══ Exercise inputs ══

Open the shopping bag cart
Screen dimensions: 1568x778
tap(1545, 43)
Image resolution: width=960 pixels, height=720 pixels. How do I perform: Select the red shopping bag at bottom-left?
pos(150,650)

═══

What the task requires: After reading the entries, reproduce every one of them exactly.

Result of the exercise:
Open the shopping bag cart
Screen dimensions: 1568x778
tap(1545, 43)
Image resolution: width=960 pixels, height=720 pixels. How do I perform: Select the red shopping bag at bottom-left?
pos(150,650)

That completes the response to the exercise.